* _Directions_:
Copy exactly, and only, the lines from the line containing "Expand the desktop" through the last line of the records below, both included, and leave out any pictures.

* _Listed records_:
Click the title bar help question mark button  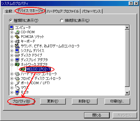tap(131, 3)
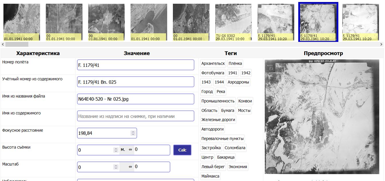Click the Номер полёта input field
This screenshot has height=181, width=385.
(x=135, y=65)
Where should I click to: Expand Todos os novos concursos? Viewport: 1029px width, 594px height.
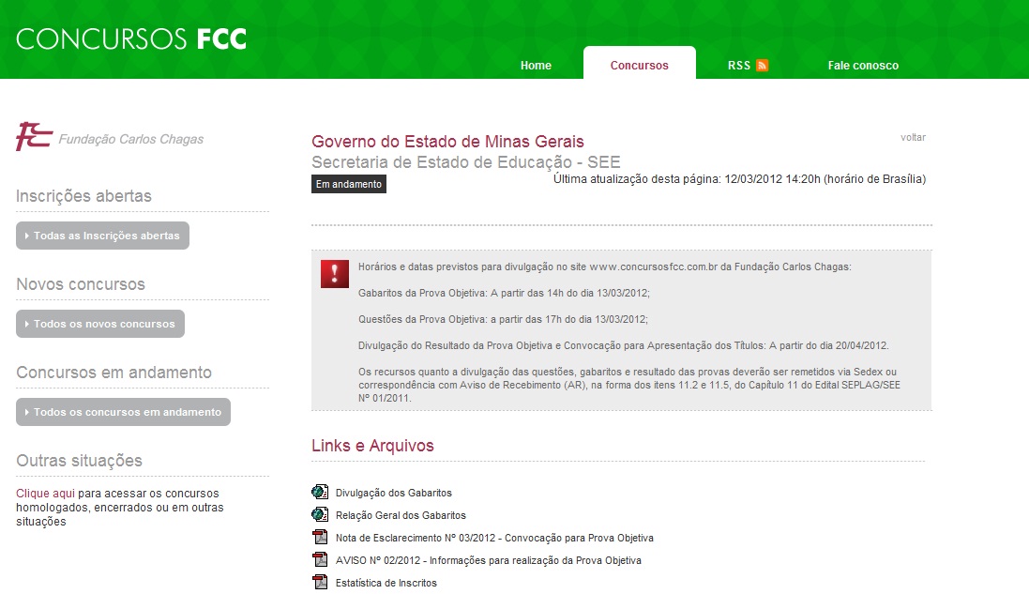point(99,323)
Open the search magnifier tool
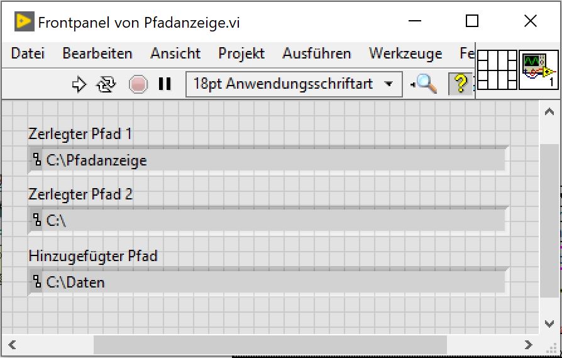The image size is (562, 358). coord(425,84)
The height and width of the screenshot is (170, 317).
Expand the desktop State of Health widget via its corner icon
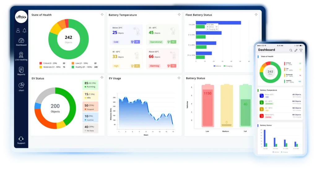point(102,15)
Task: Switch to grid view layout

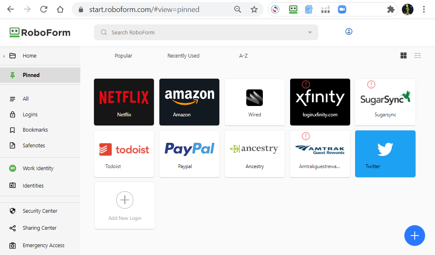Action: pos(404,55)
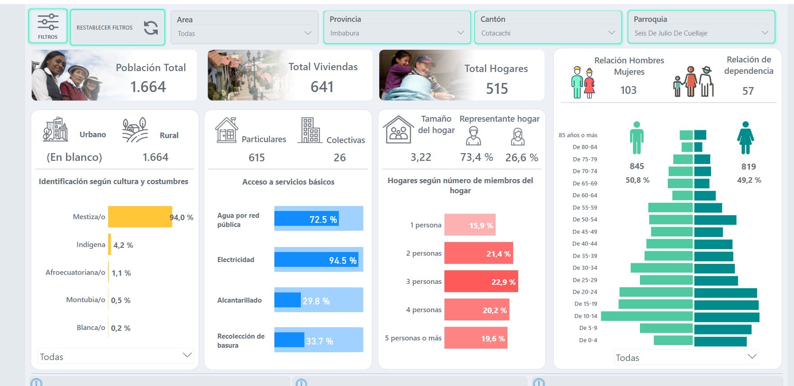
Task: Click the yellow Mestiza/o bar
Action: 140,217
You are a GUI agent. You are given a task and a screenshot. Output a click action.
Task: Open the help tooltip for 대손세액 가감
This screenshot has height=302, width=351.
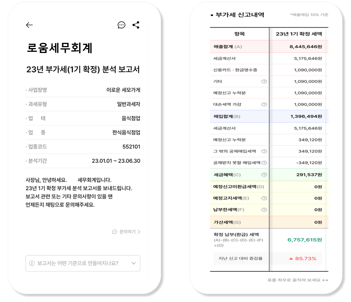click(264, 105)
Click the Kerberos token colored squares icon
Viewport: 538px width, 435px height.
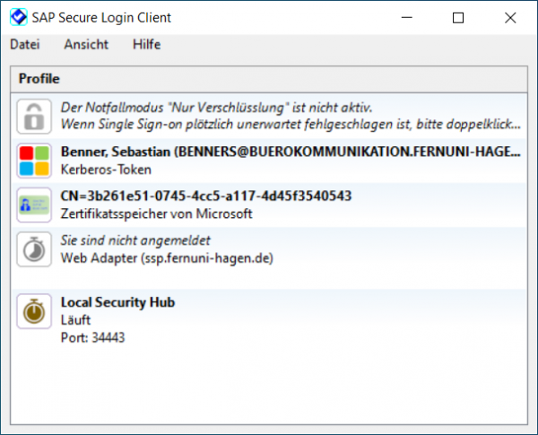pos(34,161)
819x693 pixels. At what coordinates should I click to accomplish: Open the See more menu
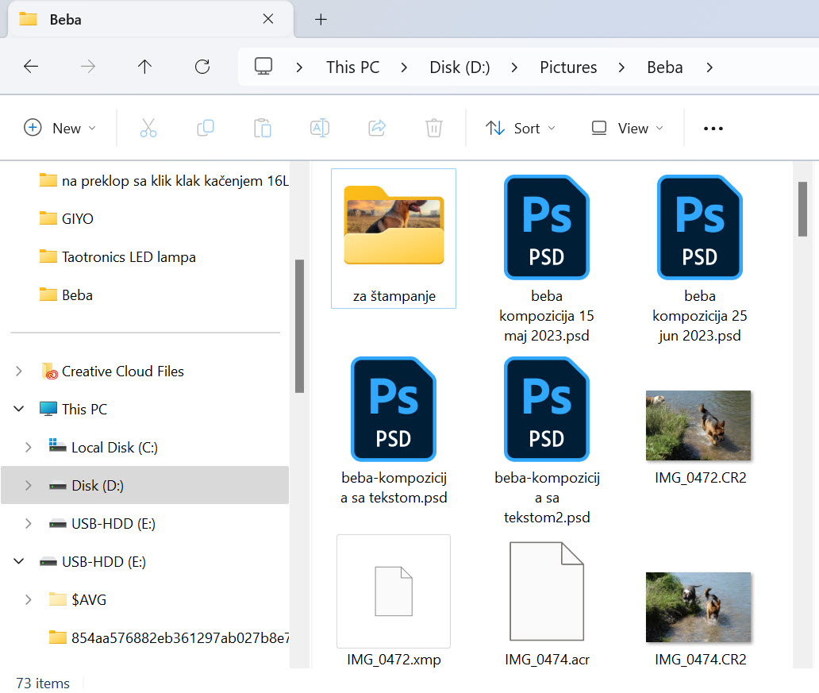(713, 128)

* _Output below_:
Expand the desktop State of Health widget via its corner icon
point(102,15)
Task: Switch to grid view layout

Action: pos(404,55)
Task: Click the yellow Mestiza/o bar
Action: 140,217
You are a GUI agent. You are given a task and a screenshot. Output a click action.
Task: Open the help tooltip for 대손세액 가감
This screenshot has height=302, width=351.
click(264, 105)
Click the Kerberos token colored squares icon
Viewport: 538px width, 435px height.
pos(34,161)
819x693 pixels. At what coordinates should I click to accomplish: Open the See more menu
(713, 128)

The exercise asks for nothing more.